■ Assigned task: All entries below are to be set down again exactly as given.

* * * * *

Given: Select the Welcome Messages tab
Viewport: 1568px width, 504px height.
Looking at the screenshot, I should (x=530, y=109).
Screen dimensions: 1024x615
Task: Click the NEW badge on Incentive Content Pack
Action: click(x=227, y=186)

* * * * *

■ Response area:
Given: Select the Welcome Messages tab
Viewport: 1568px width, 504px height.
Looking at the screenshot, I should (x=530, y=109).
Screen dimensions: 1024x615
Task: Click the NEW badge on Incentive Content Pack
Action: click(x=227, y=186)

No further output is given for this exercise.